*Page excerpt*
Why innovation and empathy go hand-in-hand
I don’t think I particularly belong to any [leadership style], but there are a few things that I do and there are a few quotes that stick in my mind. The first one is, a leader needs to be someone who is driving innovation. When I talk about innovation, I really love the quote that Tim Cook had, which is, “Innovation is not about change, it’s about making things better”.
...The second one is about empowering, which I think is extremely important. So empowering your teams to not just do what they’re doing but to do something that helps them go beyond and out of their comfort zone so they are feeling more motivated and inspired about themselves.
The third thing is empathy and the willingness to listen, because not everyone is in the same space at any point in time – and that is something I’ve picked up along the way. I would not say I’ve not made mistakes – I’ve made horrible mistakes, I’ve made mistakes because I’ve hopped markets, I learnt across multiple markets and the culture of one place is not the same as the culture of another place. That’s where empathy comes in, where you not just listen but you also feel.
What makes award-winning media work?
The two things that we added to the D&AD [judging criteria] was that the ideas need to be media first. So, is the idea going to stand if the media was taken away? Or it’s going to continue. And the second thing that the jury was extremely passionate about was the ability of the brand to make change, or impact behaviour long-term. We saw a lot of brands consciously getting into this entire thing of making community or behaviour change or making a big impact, but the impact almost seemed very, very short-term, and I think it was a very conscious decision of the jury to look out for brands that are committed to that change or making that behaviour change for the long-term.

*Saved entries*
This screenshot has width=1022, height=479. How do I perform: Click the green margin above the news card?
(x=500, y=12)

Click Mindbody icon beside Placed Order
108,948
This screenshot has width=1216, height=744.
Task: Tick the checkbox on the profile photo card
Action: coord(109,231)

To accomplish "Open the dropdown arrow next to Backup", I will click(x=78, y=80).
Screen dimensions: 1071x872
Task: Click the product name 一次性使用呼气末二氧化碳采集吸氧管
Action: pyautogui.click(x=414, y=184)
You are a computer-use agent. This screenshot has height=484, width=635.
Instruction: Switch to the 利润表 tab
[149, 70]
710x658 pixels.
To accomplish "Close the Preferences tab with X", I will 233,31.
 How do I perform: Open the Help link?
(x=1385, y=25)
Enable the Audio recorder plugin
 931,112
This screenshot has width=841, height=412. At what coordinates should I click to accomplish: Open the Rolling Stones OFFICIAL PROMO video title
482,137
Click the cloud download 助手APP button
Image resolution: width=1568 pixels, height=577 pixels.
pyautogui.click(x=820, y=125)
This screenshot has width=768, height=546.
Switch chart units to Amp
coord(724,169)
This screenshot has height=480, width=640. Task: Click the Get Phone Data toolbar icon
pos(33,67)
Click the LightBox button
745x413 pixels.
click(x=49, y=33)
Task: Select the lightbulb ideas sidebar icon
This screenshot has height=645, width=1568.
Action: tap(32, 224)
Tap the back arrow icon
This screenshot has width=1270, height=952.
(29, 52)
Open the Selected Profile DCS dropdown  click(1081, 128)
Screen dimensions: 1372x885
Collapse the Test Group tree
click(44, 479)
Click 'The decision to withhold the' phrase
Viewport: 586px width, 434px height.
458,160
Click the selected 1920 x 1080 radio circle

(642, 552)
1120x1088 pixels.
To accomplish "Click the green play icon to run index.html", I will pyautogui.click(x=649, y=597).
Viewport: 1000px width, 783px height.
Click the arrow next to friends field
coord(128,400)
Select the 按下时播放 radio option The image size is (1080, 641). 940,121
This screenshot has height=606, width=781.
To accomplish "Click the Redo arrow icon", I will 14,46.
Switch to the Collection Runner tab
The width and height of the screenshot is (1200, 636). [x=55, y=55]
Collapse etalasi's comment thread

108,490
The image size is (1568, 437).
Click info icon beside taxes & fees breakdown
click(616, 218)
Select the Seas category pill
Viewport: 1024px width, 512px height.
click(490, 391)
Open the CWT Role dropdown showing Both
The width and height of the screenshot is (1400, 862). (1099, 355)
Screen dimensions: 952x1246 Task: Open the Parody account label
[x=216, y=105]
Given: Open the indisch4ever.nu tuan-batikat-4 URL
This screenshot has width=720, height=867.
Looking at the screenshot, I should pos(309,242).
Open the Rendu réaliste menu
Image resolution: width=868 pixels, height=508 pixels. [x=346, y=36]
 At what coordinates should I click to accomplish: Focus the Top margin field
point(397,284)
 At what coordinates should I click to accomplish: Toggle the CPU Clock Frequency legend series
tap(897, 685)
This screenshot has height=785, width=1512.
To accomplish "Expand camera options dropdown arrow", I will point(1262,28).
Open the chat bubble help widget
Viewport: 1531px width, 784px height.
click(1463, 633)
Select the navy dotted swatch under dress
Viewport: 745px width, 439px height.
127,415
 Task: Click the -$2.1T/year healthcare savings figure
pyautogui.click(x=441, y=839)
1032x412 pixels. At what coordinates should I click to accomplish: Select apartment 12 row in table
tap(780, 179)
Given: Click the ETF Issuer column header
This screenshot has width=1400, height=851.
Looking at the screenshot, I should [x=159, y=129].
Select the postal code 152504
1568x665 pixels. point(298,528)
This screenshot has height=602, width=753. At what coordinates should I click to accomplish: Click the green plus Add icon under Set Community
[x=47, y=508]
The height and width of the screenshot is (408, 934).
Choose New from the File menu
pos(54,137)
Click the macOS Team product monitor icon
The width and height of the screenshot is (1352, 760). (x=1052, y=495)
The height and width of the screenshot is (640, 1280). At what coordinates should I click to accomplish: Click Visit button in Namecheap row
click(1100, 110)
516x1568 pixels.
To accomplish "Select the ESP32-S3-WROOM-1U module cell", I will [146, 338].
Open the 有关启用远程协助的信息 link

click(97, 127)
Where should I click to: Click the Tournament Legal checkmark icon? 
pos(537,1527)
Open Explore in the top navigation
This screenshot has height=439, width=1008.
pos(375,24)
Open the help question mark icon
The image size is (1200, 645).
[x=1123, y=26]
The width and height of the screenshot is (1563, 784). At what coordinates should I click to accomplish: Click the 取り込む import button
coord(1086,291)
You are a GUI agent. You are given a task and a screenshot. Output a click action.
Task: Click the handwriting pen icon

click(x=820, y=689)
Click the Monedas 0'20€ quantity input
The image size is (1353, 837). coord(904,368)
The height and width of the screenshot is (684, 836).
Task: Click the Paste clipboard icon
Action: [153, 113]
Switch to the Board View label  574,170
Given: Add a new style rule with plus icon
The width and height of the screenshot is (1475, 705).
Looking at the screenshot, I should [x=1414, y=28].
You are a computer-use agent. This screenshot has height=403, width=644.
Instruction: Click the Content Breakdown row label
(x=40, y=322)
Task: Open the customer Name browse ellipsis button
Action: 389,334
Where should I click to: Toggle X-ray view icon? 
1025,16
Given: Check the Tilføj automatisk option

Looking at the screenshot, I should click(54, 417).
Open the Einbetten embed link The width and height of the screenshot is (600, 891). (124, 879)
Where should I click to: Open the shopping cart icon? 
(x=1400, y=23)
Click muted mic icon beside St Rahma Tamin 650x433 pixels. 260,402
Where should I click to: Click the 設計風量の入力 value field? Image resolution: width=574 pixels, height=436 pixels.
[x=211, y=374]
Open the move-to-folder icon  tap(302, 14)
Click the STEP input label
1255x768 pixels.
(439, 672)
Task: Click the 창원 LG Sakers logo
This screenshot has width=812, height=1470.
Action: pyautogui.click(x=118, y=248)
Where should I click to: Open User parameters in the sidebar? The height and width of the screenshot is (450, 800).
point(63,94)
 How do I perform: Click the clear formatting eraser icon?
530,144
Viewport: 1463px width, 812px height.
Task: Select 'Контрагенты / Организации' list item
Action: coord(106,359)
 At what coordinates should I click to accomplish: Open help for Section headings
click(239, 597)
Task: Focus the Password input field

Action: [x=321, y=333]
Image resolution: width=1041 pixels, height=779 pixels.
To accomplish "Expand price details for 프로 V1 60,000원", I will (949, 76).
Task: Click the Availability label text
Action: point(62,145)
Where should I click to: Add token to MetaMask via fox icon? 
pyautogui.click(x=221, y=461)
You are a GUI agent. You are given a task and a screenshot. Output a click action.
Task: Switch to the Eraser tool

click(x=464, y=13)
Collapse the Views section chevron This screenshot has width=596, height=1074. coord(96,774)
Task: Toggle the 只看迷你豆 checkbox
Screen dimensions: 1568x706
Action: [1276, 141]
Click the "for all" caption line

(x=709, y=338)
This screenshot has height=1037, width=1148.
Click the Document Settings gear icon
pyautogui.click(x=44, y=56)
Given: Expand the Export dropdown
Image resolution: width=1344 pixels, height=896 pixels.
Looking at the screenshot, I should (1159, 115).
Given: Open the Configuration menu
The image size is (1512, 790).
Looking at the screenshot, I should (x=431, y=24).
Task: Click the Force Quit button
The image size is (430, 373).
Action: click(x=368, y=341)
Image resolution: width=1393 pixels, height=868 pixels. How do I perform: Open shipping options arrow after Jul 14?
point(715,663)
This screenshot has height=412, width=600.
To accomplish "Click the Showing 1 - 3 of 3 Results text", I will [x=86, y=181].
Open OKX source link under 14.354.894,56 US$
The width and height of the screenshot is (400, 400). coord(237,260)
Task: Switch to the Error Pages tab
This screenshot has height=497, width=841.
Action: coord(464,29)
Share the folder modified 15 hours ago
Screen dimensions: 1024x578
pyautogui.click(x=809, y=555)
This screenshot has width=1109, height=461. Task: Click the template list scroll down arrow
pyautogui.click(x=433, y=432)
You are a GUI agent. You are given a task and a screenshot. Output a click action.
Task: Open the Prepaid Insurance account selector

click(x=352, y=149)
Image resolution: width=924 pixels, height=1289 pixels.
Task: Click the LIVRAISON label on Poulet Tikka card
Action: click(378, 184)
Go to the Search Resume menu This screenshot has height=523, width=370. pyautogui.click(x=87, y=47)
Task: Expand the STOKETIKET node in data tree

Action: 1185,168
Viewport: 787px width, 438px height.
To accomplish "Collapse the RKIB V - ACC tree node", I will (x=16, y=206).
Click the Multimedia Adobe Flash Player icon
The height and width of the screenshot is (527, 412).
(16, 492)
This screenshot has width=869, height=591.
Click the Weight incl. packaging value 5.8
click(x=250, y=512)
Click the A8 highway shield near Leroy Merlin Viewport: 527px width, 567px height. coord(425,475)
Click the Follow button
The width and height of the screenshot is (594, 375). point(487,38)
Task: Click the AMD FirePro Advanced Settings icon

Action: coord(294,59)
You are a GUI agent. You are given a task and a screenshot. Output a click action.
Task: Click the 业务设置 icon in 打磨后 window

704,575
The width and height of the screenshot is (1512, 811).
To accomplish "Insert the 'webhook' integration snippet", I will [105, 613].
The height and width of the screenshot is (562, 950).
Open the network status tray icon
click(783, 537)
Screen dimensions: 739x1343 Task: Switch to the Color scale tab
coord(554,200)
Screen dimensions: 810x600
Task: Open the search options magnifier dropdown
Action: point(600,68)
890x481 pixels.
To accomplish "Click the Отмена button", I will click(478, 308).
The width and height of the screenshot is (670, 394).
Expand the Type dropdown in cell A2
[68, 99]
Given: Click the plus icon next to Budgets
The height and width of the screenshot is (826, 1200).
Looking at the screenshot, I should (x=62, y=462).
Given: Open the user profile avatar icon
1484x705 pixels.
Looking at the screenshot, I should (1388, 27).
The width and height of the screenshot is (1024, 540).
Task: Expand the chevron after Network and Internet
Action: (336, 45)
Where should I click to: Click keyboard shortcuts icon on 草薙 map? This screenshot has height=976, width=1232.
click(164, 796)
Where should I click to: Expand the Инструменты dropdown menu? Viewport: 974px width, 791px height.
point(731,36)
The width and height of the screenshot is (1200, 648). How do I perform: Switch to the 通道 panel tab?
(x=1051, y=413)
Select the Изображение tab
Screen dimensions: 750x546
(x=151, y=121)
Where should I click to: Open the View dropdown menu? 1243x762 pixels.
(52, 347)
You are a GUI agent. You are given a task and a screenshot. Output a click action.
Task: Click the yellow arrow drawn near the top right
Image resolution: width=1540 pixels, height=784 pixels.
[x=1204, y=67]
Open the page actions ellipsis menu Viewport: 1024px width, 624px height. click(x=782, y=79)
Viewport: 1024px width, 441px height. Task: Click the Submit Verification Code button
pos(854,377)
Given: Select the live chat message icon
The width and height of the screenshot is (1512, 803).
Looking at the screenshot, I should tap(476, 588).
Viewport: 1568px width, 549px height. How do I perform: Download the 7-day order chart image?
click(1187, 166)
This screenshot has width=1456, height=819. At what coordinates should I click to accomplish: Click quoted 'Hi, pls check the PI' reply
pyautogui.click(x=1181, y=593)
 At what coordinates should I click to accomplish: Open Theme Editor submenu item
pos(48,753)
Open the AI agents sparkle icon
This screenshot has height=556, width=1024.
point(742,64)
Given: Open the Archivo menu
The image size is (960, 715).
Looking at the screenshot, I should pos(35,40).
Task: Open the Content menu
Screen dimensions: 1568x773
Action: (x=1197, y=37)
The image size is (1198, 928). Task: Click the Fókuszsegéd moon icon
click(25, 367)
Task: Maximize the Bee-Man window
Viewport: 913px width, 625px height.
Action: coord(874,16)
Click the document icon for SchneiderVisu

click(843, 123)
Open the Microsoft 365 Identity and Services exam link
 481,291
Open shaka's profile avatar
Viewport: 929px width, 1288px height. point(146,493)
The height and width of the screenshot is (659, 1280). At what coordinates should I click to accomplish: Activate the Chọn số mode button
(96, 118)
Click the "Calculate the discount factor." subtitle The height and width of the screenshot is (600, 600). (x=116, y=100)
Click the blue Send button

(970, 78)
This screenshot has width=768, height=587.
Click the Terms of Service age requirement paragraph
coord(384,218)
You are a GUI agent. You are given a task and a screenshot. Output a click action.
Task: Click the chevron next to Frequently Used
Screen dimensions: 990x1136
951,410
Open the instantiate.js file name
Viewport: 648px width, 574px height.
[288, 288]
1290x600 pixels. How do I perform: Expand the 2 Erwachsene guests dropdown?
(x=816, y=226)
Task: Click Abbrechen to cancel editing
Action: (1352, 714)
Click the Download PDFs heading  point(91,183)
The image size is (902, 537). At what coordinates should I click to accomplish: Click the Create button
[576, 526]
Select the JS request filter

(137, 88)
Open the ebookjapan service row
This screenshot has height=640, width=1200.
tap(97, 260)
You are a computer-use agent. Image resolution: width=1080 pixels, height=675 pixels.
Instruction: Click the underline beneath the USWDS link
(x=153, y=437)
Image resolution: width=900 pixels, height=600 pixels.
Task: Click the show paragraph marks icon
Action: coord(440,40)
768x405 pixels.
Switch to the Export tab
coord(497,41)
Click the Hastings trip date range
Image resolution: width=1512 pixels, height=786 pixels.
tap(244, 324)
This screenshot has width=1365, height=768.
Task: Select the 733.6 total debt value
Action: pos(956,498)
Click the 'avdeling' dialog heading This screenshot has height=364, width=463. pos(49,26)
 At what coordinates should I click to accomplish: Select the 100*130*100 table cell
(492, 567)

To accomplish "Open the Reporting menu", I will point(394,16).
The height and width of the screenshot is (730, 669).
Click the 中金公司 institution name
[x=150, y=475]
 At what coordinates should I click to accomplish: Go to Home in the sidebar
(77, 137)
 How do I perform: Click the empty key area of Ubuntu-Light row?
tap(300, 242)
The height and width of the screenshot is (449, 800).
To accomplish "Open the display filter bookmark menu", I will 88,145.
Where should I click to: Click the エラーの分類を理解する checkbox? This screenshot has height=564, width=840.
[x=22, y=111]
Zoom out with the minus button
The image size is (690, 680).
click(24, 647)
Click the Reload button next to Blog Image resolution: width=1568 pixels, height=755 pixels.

*Tasks to perform*
1. In the leadership interview excerpt, what two things were added to the D&AD judging criteria?
2. Continue the leadership interview excerpt from where it stops.
None of the rows are needed here.

*Answers for each item*
1. Ideas needed to be media first, and the brand needed the ability to make change or impact behavior over the long term.

2.
On Donation Dollar
They converted a coin into a media. It was like creating media and that idea wouldn’t stand if that coin was not there. The long-term impact, what was very powerful for the jury, is what I believe would change the currency system of a whole nation, which I think is absolutely amazing.
On Ultra Courtside
Ultra Courtside I think stood out for us again literally because of the power of media, because that courtside was the media, it was about bringing people into a live NBA game. But I think the strength of this idea was around collaboration – you saw Microsoft come together with the Michelob ULTRA coming together to create a new watchful experience… The second thing is we thought that the brand went a little bit over and beyond in turns of pushing the boundaries. What was different about this courtside is that people could actually interact, not just with the other spectators, but they could also interact with the players, so it was a completely new technology which has the power to then change the way we consume entertainment in sports in the future.
Give new talent a variety of experiences
What I’m doing with a lot of trainees and a lot of interns that get into our company is helping them experience all the departments. What does media look like? What does digital look like? What does creative look like? Just to give them a sense, just to help them feel. Because honestly, people are not clear on what are the roles, what are the other things that you can do. I’ve seen engineers shift into copywriting because they loved it. But you can’t make that shift until you have experienced it in some way, shape or form. Giving that experience to talent is extremely crucial for our industry.